British American Tobacco (BATS) might have hoped reconfirming guidance for full-year sales of vapour and tobacco heating products – expected to almost treble to £900m – would calm investor fears of growing regulatory pressures. However, the update did little to boost the shares, which are down 45 per cent during the past 12 months.
In fact, tobacco has been the single worst-performing sector in 2018 in capital terms, excluding dividends, out of the 39 industry groupings that form the FTSE All-Share, according to research by AJ Bell. The tobacco sector is down 41 per cent, compared with a 9 per cent decline across the broader All-Share. British American Tobacco has been the hardest hit out of the two UK-listed tobacco companies, compared with a 21 per cent decline for Imperial Brands (IMB).
That is probably due to its heightened exposure to the US, boosted by the 2017 acquisition of Reynolds.

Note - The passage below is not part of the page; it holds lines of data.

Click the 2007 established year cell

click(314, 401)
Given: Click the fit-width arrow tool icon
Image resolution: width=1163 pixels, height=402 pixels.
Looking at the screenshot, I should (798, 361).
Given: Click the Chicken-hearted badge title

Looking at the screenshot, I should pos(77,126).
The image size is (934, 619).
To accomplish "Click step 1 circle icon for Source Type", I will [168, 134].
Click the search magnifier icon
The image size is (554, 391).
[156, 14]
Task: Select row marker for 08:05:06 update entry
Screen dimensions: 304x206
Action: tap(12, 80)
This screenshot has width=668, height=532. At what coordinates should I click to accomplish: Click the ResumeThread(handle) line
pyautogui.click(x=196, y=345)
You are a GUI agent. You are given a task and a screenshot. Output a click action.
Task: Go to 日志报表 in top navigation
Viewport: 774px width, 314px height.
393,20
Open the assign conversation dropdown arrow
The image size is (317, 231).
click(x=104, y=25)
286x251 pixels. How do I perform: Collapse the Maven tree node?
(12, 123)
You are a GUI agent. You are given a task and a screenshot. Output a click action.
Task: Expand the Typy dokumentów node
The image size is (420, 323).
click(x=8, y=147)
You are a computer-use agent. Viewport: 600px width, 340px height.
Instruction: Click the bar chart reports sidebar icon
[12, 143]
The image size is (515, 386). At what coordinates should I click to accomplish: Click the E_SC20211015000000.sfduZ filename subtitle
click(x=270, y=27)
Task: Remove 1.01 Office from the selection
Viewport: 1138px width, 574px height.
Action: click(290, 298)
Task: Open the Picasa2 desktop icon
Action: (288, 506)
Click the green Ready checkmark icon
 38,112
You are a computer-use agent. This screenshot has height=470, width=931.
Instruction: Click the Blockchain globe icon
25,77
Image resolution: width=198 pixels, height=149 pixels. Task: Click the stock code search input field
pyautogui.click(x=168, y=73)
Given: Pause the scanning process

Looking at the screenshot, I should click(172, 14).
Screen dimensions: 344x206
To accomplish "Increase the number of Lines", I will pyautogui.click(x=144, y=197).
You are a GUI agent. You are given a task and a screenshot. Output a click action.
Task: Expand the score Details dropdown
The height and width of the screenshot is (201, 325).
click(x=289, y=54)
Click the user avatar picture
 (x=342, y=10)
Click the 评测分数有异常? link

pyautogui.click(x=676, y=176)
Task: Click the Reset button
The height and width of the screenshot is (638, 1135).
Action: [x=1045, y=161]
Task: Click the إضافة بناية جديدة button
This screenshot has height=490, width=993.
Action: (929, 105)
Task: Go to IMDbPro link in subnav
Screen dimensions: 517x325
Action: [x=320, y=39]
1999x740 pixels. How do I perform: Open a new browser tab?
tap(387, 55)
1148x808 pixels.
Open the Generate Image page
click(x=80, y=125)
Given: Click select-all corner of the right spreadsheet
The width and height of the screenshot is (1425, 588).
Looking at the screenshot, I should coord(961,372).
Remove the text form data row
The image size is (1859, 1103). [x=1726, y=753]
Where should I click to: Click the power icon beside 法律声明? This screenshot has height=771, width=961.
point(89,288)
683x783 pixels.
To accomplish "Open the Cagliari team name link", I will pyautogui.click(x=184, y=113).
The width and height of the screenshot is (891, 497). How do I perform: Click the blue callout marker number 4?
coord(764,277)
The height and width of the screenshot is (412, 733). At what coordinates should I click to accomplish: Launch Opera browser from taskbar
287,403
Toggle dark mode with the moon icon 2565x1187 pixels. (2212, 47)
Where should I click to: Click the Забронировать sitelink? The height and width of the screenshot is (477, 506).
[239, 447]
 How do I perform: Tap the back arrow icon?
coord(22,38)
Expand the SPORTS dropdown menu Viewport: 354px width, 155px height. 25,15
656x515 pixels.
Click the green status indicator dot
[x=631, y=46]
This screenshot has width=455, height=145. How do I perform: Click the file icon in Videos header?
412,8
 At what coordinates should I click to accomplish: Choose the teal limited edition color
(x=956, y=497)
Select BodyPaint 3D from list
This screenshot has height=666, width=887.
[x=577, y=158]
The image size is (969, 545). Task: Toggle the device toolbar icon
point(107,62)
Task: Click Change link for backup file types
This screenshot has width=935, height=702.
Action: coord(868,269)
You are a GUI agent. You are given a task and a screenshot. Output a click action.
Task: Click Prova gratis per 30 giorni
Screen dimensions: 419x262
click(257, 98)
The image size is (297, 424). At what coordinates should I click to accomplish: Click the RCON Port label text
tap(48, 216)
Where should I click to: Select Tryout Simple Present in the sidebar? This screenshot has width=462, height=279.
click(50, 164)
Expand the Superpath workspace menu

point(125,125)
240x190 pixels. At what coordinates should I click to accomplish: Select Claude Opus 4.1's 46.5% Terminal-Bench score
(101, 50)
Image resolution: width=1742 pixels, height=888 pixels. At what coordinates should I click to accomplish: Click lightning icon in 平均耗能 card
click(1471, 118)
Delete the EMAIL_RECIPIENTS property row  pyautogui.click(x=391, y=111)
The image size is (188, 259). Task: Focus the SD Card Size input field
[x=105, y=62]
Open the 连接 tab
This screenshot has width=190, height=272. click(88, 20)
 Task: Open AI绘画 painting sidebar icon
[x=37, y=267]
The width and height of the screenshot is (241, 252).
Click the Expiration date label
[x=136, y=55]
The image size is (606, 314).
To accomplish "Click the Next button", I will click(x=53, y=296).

American regulator the Food and Drug Administration (FDA) has considered cutting the amount of nicotine that can be allowed in combustible cigarettes, putting heavier regulations on menthol cigarettes, and has threatened an investigation into whether it should ban some flavoured e-cigarette and vaping products because of their popularity with teens. The ongoing concern with tobacco companies centres on whether innovative new products can compensate for declining cigarette volumes over the long term.